Proses selanjutnya yaitu menumbuk campuran yang telah
digoreng tadi menggunakan Lisong (wadah dari kayu berbentuk lonjong di bagian
tengahnya terdapt ruang untuk menumbuk), karena memang dulu belum ada mesin
penggiling seperti sekarang. Lisong itulah sebagai penggiling untuk berbagai
keperluan waktu dulu, seperti menumbuk beras supaya menjadi tepung, menumbuk
bumbu masakan dalam jumlah besar pada acara hajatan (Begawe). Pada proses
penumbukan campuran kopi yang telah digoreng inilah wangi khas kopi mulai menebar,
mengundang kami yang masih kecil biasanya berkumpul mengelilingi lisong
tersebut dan secara bergantian menumbuk campuran tadi, walau hanya sekedar
tumbukan 2 atau 3 kali.

> **DATA YANG DISEDIAKAN**
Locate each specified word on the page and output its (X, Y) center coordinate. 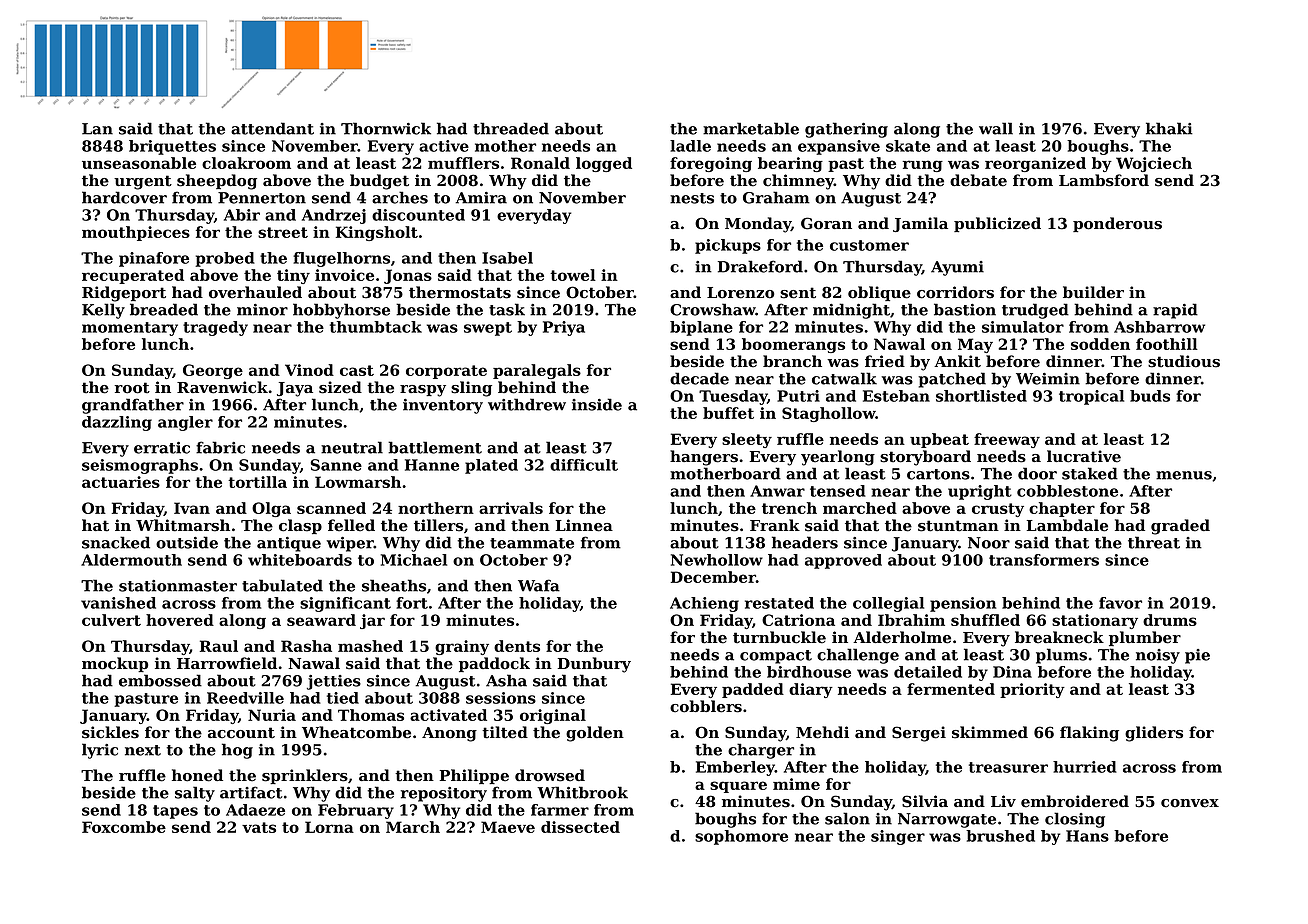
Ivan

> **LATIHAN SINGKAT A**
Sebutkan semua bahan yang ditumbuk menggunakan lisong menurut kutipan teks.
> **LATIHAN SINGKAT B**
Salin persis bagian kutipan teks yang diawali kata-kata "Proses selanjutnya yaitu" dan diakhiri kata-kata "atau 3 kali.".
Data ini diambil dari sumber yang berbeda.

> **JAWABAN LENGKAP A**
- Campuran kopi yang telah digoreng
- Beras
- Bumbu masakan

> **JAWABAN LENGKAP B**
Proses selanjutnya yaitu menumbuk campuran yang telah
digoreng tadi menggunakan Lisong (wadah dari kayu berbentuk lonjong di bagian
tengahnya terdapt ruang untuk menumbuk), karena memang dulu belum ada mesin
penggiling seperti sekarang. Lisong itulah sebagai penggiling untuk berbagai
keperluan waktu dulu, seperti menumbuk beras supaya menjadi tepung, menumbuk
bumbu masakan dalam jumlah besar pada acara hajatan (Begawe). Pada proses
penumbukan campuran kopi yang telah digoreng inilah wangi khas kopi mulai menebar,
mengundang kami yang masih kecil biasanya berkumpul mengelilingi lisong
tersebut dan secara bergantian menumbuk campuran tadi, walau hanya sekedar
tumbukan 2 atau 3 kali.